Answer with the number of lines in the listing below that contain the word "computer", and nothing else.

■ **DATA IN THIS EXERCISE**
--------

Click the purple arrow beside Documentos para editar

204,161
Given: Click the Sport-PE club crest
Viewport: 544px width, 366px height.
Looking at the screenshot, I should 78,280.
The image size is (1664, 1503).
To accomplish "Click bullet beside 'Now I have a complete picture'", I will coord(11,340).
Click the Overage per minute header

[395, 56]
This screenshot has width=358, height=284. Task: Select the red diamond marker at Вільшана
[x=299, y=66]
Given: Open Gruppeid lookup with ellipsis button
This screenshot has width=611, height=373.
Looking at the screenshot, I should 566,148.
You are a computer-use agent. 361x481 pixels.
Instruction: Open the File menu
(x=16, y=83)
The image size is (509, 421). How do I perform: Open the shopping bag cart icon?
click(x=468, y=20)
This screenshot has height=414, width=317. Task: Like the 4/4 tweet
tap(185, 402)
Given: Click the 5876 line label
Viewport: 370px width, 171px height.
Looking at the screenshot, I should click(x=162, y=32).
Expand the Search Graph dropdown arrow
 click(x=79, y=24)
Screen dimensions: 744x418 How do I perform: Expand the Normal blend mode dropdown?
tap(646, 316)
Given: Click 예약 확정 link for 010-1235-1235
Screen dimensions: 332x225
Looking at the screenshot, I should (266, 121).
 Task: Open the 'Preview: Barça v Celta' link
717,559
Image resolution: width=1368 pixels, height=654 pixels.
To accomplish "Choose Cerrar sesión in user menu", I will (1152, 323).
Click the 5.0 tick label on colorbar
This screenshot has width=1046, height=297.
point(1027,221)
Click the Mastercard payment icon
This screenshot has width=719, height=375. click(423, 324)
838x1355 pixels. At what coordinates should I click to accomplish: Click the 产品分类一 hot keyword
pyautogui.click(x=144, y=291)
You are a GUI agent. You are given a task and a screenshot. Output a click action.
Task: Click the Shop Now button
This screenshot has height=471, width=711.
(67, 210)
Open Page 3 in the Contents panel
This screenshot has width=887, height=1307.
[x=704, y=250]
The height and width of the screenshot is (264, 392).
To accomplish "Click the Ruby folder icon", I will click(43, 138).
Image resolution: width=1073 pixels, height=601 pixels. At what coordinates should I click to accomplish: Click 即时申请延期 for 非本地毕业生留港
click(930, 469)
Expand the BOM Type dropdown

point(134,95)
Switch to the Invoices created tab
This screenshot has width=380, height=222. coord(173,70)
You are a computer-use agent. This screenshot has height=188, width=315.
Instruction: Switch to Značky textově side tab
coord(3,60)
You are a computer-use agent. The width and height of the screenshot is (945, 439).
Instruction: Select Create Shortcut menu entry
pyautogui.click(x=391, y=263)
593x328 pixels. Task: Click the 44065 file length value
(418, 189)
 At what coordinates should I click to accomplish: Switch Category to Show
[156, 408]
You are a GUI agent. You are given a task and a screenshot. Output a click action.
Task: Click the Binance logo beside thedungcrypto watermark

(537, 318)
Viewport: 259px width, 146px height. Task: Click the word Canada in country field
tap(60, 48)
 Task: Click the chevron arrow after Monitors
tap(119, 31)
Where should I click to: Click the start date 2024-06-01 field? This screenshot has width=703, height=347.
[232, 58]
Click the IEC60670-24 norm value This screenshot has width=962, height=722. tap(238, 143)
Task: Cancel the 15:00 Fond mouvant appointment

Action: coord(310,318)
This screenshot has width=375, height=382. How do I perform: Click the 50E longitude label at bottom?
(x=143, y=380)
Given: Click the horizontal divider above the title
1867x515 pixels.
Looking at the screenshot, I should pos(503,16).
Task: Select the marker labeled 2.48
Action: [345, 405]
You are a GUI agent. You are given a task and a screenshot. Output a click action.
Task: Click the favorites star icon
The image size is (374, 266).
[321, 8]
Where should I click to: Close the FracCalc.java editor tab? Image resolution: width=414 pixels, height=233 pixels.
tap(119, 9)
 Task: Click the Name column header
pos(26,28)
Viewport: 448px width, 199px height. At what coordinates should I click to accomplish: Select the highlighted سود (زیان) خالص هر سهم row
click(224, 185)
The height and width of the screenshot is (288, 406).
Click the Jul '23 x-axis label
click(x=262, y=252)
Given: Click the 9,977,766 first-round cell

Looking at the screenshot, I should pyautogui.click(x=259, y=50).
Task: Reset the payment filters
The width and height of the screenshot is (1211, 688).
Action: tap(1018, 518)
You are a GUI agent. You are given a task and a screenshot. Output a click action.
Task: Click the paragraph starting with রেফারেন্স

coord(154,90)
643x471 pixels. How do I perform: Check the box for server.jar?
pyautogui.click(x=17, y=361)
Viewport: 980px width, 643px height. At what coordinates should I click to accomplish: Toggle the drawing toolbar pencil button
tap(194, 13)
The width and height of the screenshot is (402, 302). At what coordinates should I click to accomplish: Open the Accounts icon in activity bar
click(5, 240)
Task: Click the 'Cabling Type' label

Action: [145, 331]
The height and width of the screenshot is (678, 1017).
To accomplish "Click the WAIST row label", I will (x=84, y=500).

--------

■ **REPLY**
3